In the United States, enhanced social distancing measures are could signal far-reaching effects beyond the directly affected populations. For example, the “shelter in place” order in the San Francisco Bay area has resulted in the shutdown of the Tesla car manufacturing plant in Fremont, California, which illustrates the potential for similar shutdowns if other cities implement similar measures. If factories and other production facilities are not prioritized as essential operations, even temporary shutdowns could have substantial impact on national and global supply chains. The world continues to struggle with the downstream supply chain disruptions due to large-scale quarantine efforts in China.

We reported yesterday that US Treasury Secretary Steven Mnuchin commented that unemployment in the United States could climb to 20% without rapid efforts to stimulate the economy. The United States is nowhere near that level yet, but there are reports that applications for unemployment across the country are climbing as workers are laid off or working significantly reduced hours due to social distancing efforts and other impacts of the COVID-19 pandemic. According to one report, states are seeing dramatic increases in applications. In Ohio, 78,000 people filed for unemployment in a 3-day period after Ohio instituted statewide social distancing measures, compared to only 6,500 for the entire previous week. The volume of applications in New York, New Jersey, and Oregon was so great that it crashed the states’ computer servers. The service industry, including restaurants, and tourism industry appear to be among the hardest hit as people increasingly avoid public spaces.

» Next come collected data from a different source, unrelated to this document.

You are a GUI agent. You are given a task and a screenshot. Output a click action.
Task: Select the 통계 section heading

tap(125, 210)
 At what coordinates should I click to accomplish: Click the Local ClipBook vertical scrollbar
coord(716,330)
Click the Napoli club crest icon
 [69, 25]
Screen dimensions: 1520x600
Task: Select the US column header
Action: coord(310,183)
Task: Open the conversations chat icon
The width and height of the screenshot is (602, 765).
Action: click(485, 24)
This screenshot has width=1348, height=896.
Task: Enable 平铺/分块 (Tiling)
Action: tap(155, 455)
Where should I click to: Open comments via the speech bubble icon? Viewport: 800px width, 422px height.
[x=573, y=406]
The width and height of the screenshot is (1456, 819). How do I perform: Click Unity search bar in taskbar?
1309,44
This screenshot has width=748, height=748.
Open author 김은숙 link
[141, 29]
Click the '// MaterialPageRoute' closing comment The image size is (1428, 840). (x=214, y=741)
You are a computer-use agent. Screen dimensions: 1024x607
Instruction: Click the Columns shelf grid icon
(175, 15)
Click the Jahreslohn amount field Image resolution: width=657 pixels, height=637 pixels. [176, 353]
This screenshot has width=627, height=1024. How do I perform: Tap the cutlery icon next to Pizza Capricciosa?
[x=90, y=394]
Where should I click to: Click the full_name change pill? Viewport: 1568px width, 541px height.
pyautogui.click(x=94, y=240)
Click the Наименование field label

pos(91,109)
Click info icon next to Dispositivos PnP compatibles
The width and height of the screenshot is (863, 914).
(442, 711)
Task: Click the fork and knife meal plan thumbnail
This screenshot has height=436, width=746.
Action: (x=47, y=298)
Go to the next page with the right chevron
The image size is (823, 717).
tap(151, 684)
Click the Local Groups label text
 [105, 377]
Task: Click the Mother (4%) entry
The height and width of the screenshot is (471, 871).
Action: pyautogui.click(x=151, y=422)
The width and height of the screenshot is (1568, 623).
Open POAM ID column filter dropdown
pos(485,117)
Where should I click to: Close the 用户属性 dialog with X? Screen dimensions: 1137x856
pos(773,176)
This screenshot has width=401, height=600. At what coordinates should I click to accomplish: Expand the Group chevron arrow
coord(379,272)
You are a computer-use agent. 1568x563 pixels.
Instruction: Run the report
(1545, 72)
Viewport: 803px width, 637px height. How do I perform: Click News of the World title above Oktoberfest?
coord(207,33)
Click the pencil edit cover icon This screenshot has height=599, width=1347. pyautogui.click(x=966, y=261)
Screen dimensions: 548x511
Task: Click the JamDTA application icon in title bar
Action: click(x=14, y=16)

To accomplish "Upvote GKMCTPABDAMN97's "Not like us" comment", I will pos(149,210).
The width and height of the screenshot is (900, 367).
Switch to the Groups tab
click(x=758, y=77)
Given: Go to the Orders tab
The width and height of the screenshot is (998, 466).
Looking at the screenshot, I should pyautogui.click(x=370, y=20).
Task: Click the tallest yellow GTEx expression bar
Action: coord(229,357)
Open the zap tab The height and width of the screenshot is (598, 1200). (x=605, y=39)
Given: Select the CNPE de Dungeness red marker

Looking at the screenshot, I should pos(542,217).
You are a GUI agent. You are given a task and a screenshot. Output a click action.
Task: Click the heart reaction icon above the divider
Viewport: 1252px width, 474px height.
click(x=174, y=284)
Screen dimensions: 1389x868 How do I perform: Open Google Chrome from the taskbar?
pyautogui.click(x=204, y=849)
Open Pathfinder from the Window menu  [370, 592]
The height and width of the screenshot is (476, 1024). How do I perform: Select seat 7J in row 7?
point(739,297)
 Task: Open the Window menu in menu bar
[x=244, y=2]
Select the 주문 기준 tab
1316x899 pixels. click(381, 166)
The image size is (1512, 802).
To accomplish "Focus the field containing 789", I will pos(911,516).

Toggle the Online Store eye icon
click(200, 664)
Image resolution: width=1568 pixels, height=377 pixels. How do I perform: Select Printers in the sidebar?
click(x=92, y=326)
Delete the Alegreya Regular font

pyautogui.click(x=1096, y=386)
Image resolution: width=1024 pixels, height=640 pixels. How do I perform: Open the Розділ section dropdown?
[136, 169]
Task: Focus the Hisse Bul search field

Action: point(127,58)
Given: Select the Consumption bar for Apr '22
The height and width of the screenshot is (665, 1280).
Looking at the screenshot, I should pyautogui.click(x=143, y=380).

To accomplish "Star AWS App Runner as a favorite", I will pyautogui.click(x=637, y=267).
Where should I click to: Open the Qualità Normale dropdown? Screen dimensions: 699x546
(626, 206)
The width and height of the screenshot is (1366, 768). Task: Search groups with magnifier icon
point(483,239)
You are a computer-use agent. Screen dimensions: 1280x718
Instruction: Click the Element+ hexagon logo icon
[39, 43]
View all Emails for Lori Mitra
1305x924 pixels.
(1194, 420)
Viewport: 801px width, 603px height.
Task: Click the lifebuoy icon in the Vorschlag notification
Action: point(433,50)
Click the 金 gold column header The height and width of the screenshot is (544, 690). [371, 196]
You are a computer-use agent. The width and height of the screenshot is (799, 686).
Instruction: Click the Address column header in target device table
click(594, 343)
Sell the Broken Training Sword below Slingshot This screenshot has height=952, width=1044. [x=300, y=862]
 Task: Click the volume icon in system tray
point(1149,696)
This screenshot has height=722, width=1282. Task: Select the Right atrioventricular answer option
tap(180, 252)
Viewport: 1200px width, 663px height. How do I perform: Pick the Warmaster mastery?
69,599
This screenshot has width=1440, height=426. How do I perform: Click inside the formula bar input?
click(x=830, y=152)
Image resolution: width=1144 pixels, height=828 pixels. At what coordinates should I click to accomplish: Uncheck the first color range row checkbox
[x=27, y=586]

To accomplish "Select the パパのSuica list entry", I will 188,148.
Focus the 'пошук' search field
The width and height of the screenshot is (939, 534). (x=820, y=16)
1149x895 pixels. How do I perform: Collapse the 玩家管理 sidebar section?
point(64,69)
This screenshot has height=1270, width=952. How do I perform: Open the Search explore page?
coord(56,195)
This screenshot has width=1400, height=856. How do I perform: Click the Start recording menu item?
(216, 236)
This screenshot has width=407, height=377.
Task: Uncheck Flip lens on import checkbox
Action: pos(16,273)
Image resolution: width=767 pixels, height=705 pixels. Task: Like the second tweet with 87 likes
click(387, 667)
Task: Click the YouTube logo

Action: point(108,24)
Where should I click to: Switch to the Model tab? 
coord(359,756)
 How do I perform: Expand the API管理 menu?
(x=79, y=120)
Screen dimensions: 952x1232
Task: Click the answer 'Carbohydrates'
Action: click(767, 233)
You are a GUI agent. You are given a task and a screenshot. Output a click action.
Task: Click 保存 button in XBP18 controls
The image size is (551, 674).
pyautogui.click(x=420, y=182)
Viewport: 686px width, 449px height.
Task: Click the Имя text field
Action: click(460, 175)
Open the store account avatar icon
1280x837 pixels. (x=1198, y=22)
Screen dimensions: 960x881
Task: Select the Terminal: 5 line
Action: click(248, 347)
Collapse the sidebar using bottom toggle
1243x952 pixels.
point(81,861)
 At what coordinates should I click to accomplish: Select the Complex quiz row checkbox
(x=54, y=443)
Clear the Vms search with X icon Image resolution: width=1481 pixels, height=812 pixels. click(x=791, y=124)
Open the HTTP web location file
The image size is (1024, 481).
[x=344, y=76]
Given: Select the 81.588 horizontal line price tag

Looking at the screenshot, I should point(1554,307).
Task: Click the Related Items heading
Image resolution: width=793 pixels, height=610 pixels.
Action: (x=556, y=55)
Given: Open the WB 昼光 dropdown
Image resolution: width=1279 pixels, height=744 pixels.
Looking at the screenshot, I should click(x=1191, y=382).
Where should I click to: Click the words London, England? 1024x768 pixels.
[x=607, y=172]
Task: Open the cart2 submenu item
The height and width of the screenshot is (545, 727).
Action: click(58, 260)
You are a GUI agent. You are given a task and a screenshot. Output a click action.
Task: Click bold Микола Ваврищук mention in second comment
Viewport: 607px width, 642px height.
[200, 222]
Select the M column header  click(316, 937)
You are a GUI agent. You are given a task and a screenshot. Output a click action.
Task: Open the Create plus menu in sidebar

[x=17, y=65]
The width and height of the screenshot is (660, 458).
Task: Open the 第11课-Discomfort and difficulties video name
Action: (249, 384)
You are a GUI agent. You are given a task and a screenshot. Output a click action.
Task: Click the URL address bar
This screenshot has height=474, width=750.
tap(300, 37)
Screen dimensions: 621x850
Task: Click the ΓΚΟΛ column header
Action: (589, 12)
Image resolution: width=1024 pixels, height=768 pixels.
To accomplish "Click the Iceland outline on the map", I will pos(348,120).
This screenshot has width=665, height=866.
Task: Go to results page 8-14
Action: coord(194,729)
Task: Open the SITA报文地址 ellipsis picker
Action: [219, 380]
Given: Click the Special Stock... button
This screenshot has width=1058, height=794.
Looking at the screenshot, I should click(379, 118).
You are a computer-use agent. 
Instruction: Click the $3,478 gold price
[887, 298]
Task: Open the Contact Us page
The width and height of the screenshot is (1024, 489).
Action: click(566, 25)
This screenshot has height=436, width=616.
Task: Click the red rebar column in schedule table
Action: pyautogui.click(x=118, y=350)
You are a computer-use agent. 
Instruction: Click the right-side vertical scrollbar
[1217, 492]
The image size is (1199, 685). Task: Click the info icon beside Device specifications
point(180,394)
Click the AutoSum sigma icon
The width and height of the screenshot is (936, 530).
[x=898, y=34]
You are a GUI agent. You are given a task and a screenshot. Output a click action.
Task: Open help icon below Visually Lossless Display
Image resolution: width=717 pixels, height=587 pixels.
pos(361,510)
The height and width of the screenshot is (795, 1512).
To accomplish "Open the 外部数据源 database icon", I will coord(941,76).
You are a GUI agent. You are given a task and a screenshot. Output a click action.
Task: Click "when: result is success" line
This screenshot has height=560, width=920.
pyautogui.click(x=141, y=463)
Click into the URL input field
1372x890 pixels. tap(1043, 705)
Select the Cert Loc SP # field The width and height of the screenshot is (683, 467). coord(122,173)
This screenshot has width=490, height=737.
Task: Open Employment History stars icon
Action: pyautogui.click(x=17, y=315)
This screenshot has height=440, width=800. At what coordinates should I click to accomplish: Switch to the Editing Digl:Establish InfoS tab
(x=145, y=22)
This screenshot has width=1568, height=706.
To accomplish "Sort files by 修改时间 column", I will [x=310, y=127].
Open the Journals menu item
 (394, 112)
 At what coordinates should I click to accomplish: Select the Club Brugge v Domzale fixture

WHO CRITICIZES STIGMATIZING LANGUAGE At yesterday’s WHO COVID-19 press conference, a senior WHO official denounced the use of stigmatizing language and terminology with respect to COVID-19 and other diseases. Mike Ryan, Executive Director of the WHO’s Health Emergencies Programme, noted the importance of adhering to the accepted and appropriate terminology for infectious diseases in order to reduce the stigma and negative connotations for individuals and populations associated with slang terms. The comments follow recent pushback against the repeated use of unofficial and stigmatizing terms , including by US President Donald Trump. The official and accepted terms are SARS-CoV-2 (severe acute respiratory syndrome coronavirus 2) when referring to the virus or infection and COVID-19 (coronavirus disease 2019) when referring to the disease or symptoms. These terms were selected based on existing WHO guidance , which aims to reduce stigma associated with a particular place, group of people, animal, or others that was common under historical virus and disease naming practices that often referred to how or where they were first discovered.